The starting dose of Exelon is 1.5 mg twice a day (BID). If this dose is well tolerated, after a minimum of 2 weeks of treatment, the dose may be increased to 3 mg BID. Subsequent increases to 4.5 mg BID and 6 mg BID should be attempted after a minimum of 2 weeks at the previous dose. If adverse effects (e.g., nausea, vomiting, abdominal pain, loss of appetite) cause intolerance during treatment, the patient should be instructed to discontinue treatment for several doses and then restart at the same or next lower dose level. If treatment is interrupted for longer than several days, treatment should be reinitiated with the lowest daily dose and titrated as described above (see WARNINGS). The maximum dose is 6 mg BID (12 mg/day).

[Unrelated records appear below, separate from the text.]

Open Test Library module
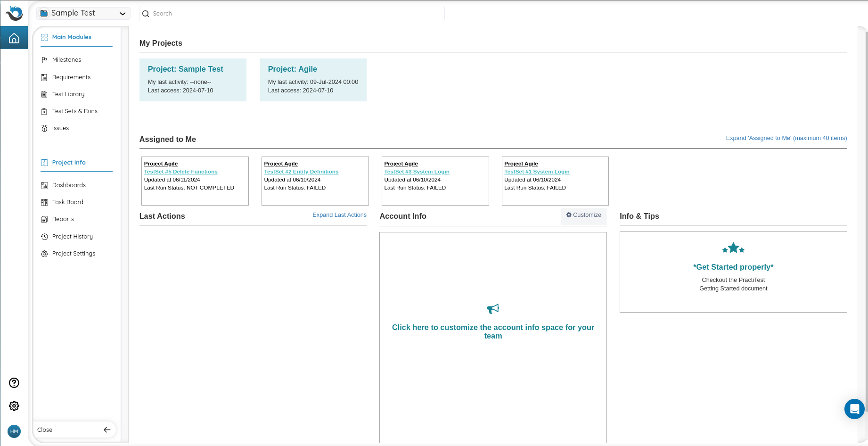The image size is (868, 446). (x=68, y=94)
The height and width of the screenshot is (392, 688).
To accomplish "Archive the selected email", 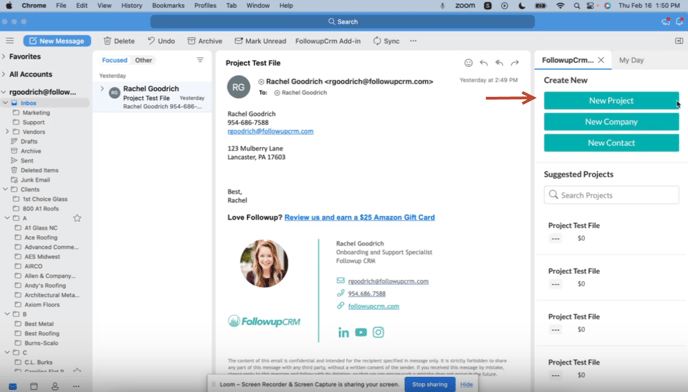I will point(205,41).
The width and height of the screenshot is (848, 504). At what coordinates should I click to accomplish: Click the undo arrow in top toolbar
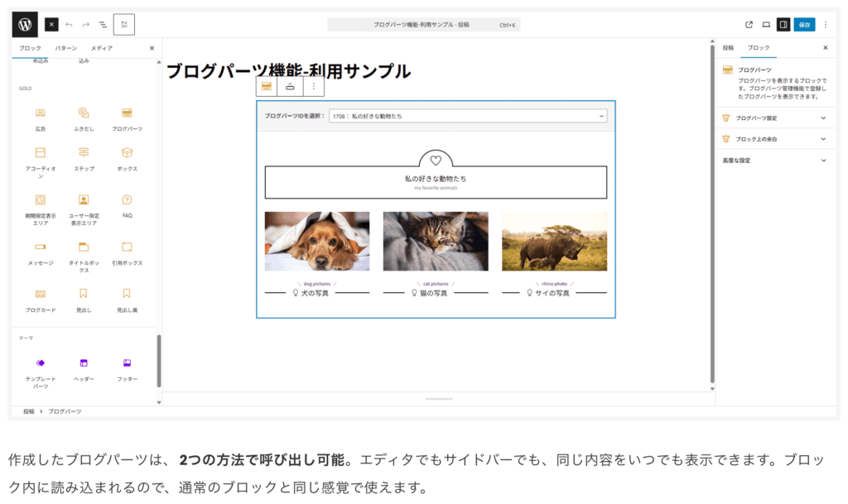[x=69, y=25]
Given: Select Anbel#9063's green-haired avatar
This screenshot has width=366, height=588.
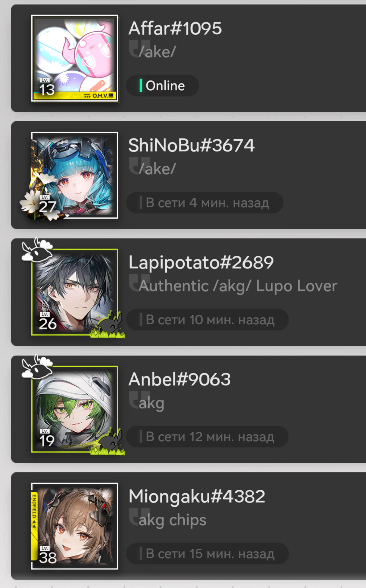Looking at the screenshot, I should click(x=75, y=409).
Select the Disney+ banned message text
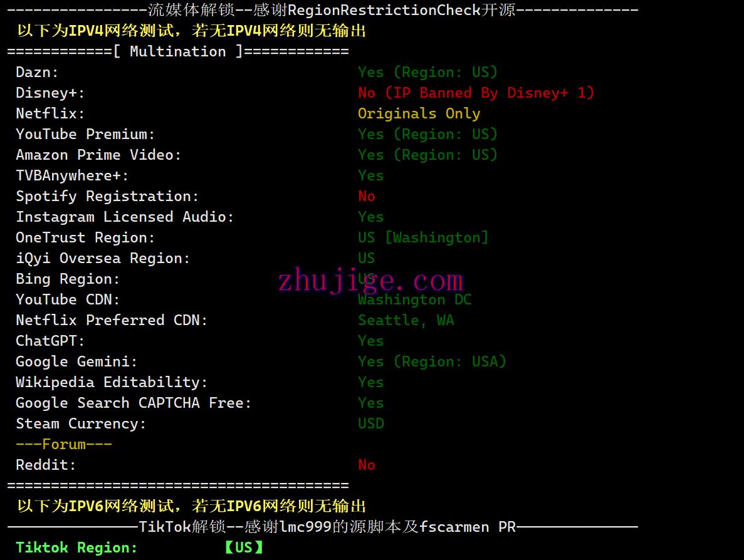 476,93
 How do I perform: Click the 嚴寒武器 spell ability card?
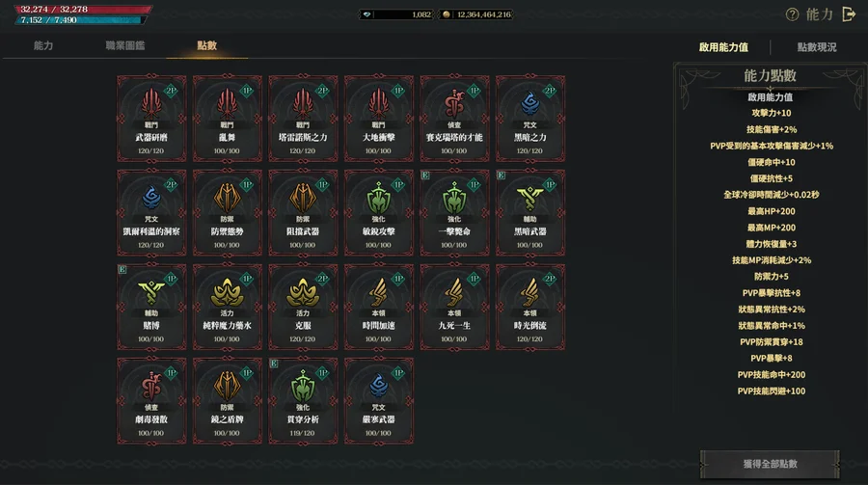click(379, 401)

Dementia associated with Parkinson's Disease
The dosage of Exelon? shown to be effective in the single controlled clinical trial conducted in dementia associated with Parkinson's Disease is 3 to 12 mg/day, given as twice-a-day dosing (daily doses of 1.5 to 6 mg BID). In that medical condition, the starting dose of Exelon? is 1.5 mg BID; subsequently, the dose may be increased to 3 mg BID and further to 4.5 mg BID and 6 mg BID, based on tolerability, with a minimum of 4 weeks at each dose.

Exelon should be taken with meals in divided doses in the morning and evening.

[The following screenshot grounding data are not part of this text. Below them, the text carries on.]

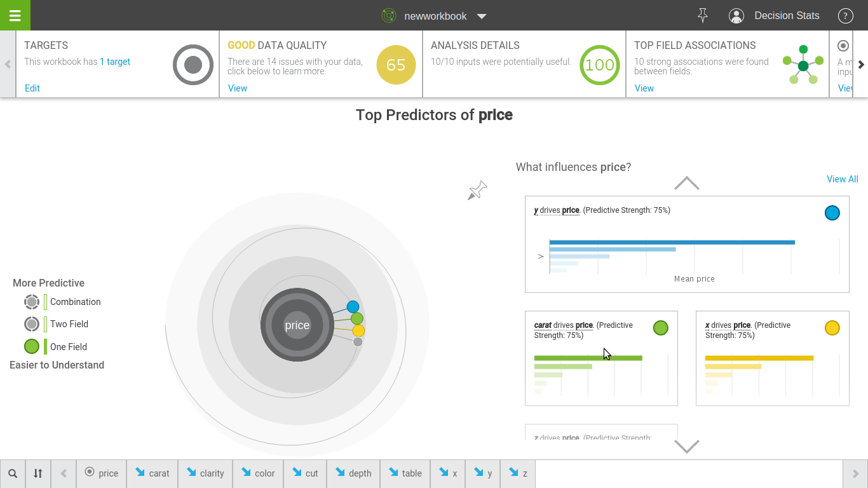This screenshot has width=868, height=488.
Task: Click Edit under Targets
Action: click(32, 88)
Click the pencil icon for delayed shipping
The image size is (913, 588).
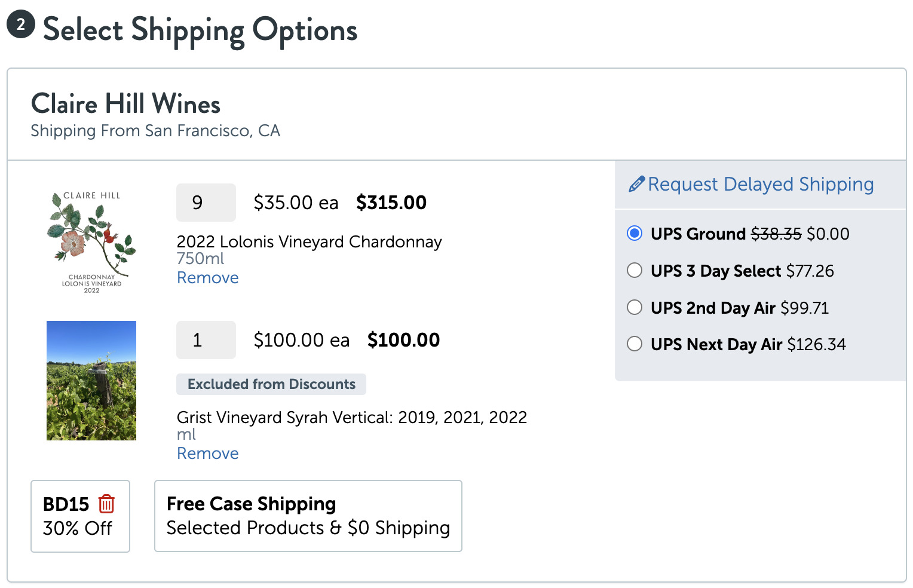636,184
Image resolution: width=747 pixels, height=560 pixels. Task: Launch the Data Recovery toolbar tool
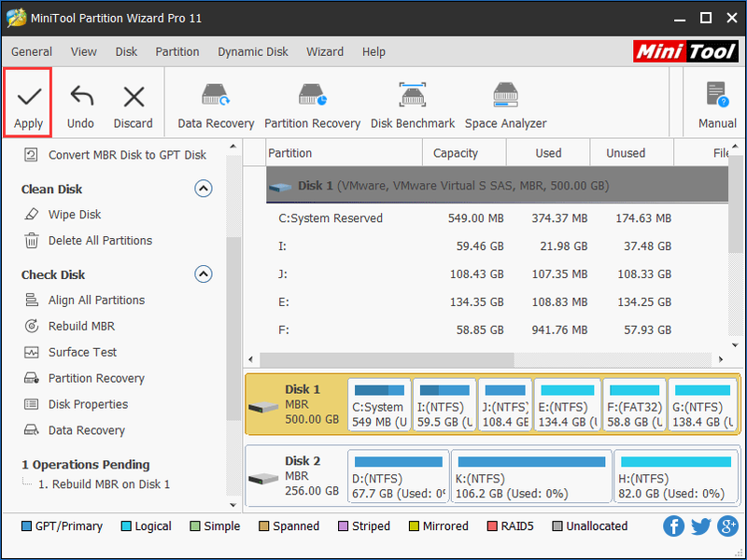[216, 106]
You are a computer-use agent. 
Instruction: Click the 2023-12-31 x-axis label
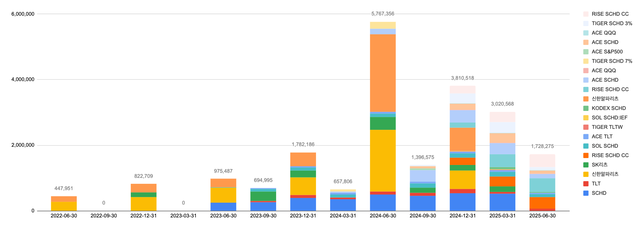coord(303,216)
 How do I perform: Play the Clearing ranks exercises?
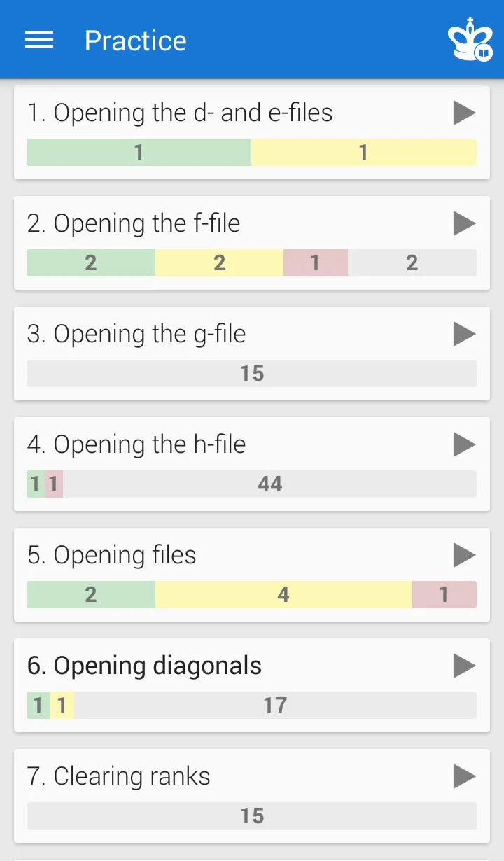point(464,776)
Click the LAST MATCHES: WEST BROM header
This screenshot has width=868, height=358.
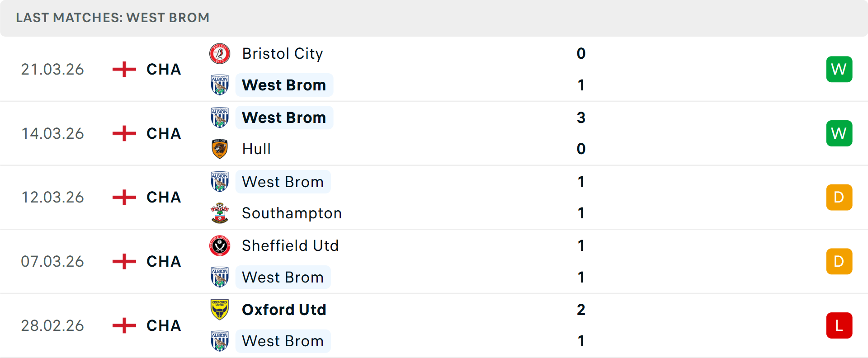pos(112,18)
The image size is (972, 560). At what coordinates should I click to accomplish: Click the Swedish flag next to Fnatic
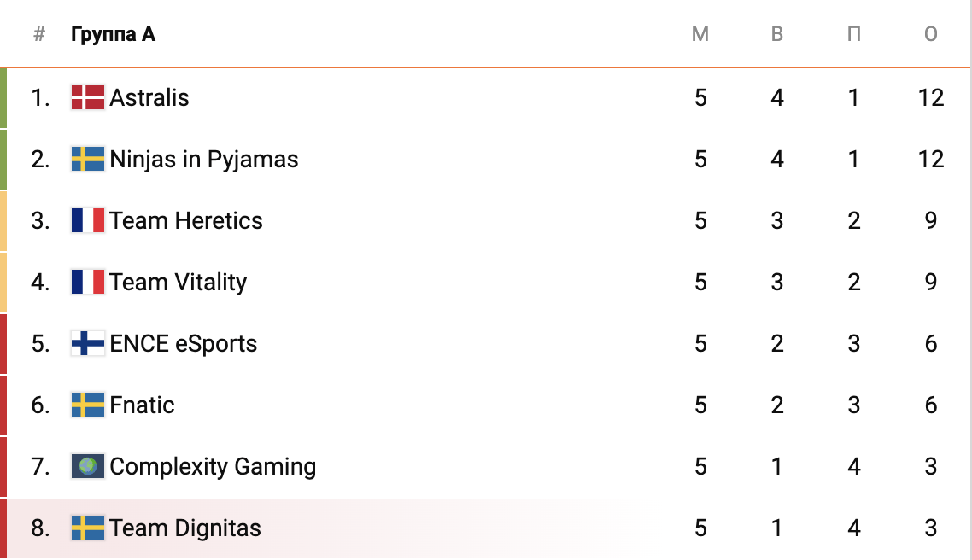tap(87, 405)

Recommendations for Administration: Caregivers should be instructed in the correct procedure for administering Exelon Oral Solution. In addition, they should be directed to the Instruction Sheet (included with the product) describing how the solution is to be administered. Caregivers should direct questions about the administration of the solution to either their physician or pharmacist (see PRECAUTIONS: Information for Patients and Caregivers).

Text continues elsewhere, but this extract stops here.